::: Provided records :::

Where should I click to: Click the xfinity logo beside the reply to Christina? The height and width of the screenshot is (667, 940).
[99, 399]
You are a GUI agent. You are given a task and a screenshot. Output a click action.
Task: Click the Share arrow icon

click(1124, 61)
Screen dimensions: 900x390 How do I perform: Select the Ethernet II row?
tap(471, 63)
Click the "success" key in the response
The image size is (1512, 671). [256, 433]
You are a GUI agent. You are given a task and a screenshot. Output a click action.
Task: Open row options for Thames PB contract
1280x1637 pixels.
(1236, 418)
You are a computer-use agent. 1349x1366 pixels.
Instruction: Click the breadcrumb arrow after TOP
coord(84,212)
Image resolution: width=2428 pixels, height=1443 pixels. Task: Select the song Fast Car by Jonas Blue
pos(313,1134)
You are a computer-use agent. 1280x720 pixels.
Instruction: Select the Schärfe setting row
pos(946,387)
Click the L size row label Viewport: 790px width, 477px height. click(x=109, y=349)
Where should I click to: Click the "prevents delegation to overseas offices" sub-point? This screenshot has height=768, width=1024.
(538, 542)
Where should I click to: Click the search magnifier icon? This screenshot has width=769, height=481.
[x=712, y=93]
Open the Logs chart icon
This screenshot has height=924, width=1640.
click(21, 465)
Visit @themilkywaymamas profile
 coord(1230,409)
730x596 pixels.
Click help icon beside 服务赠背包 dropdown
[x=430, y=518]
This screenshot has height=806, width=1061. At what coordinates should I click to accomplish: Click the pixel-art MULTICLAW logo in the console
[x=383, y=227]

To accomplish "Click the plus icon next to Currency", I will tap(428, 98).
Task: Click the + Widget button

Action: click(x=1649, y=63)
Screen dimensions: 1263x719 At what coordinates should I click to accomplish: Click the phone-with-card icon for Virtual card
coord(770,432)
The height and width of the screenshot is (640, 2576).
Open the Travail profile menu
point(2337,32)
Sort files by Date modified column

:::

(Work to complete): Each line of the listing should be reproduced without any alteration.

(Output for this task):
Where should I click to: Click the xfinity logo beside the reply to Christina? The height and width of the screenshot is (667, 940).
[99, 399]
You are a GUI agent. You are given a task and a screenshot. Output a click action.
Task: Click the Share arrow icon

click(1124, 61)
Screen dimensions: 900x390 How do I perform: Select the Ethernet II row?
tap(471, 63)
Click the "success" key in the response
The image size is (1512, 671). [256, 433]
You are a GUI agent. You are given a task and a screenshot. Output a click action.
Task: Open row options for Thames PB contract
1280x1637 pixels.
(1236, 418)
You are a computer-use agent. 1349x1366 pixels.
Instruction: Click the breadcrumb arrow after TOP
coord(84,212)
Image resolution: width=2428 pixels, height=1443 pixels. Task: Select the song Fast Car by Jonas Blue
pos(313,1134)
You are a computer-use agent. 1280x720 pixels.
Instruction: Select the Schärfe setting row
pos(946,387)
Click the L size row label Viewport: 790px width, 477px height. click(x=109, y=349)
Where should I click to: Click the "prevents delegation to overseas offices" sub-point? This screenshot has height=768, width=1024.
(538, 542)
Where should I click to: Click the search magnifier icon? This screenshot has width=769, height=481.
[x=712, y=93]
Open the Logs chart icon
This screenshot has height=924, width=1640.
click(21, 465)
Visit @themilkywaymamas profile
 coord(1230,409)
730x596 pixels.
Click help icon beside 服务赠背包 dropdown
[x=430, y=518]
This screenshot has height=806, width=1061. At what coordinates should I click to accomplish: Click the pixel-art MULTICLAW logo in the console
[x=383, y=227]

To accomplish "Click the plus icon next to Currency", I will tap(428, 98).
Task: Click the + Widget button

Action: click(x=1649, y=63)
Screen dimensions: 1263x719 At what coordinates should I click to accomplish: Click the phone-with-card icon for Virtual card
coord(770,432)
The height and width of the screenshot is (640, 2576).
Open the Travail profile menu
point(2337,32)
Sort files by Date modified column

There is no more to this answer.